— Directive A —
Rewrite the entries from the line containing "Where should I" through the line containing "coord(389,459)", both lines included, keeping the requests and shifting every coordinate in the answers by -65. Output only those lines.

We add this term as part of our efforts
to differentiate USPAP required values
from evaluations of non-real estate.
Second, we propose adding a
definition of ‘‘automated valuation
model’’ or AVM, explaining it means a
computer-based program that estimates
a property’s market value based on
certain factors. As proposed, the
definition would also explain certain
sub-set models used for particular
assets. We propose adding the term to
make clear what constitutes an
automated model, selecting a
description closely aligned with the
definition used by the FIRREA agencies.
We chose to use a definition similar to
FIRREA agencies in recognition that
vendors of most AVMs design their
models to comply with FIRREA
standards.
Third, we propose adding a new
definition for ‘‘business chattel’’ that
would apply to property kept for the
carrying on of any agricultural activity,
such as production or use in the farming
of land. We believe adding the
definition will help eliminate confusion
with other forms of chattel not in the
form of equipment, livestock or crops
(i.e., household goods, personal
property). We propose the distinction to
facilitate proper valuation of business
chattel separate from other chattel that
may not be subject to a lienhold by the
System lender. The new definition of
‘‘business chattel’’ would explain it also
applies to both livestock (any creature
not in the wild but regarded as an asset)

— Directive B —
Reproduce the part of the passage on proposed valuation definitions that opens with the words containing "Second, we propose" and closes with "the FIRREA agencies.", substituting "fair value" for "market value".

— Given records —
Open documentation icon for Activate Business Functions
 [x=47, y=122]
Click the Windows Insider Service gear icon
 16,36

...

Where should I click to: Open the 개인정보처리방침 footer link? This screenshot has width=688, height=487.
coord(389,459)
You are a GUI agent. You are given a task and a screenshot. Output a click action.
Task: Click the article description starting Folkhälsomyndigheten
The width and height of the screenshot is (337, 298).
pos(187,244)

— Output A —
Where should I click to: Open the 개인정보처리방침 footer link? This screenshot has width=688, height=487.
coord(324,394)

— Output B —
Second, we propose adding a
definition of ‘‘automated valuation
model’’ or AVM, explaining it means a
computer-based program that estimates
a property’s fair value based on
certain factors. As proposed, the
definition would also explain certain
sub-set models used for particular
assets. We propose adding the term to
make clear what constitutes an
automated model, selecting a
description closely aligned with the
definition used by the FIRREA agencies.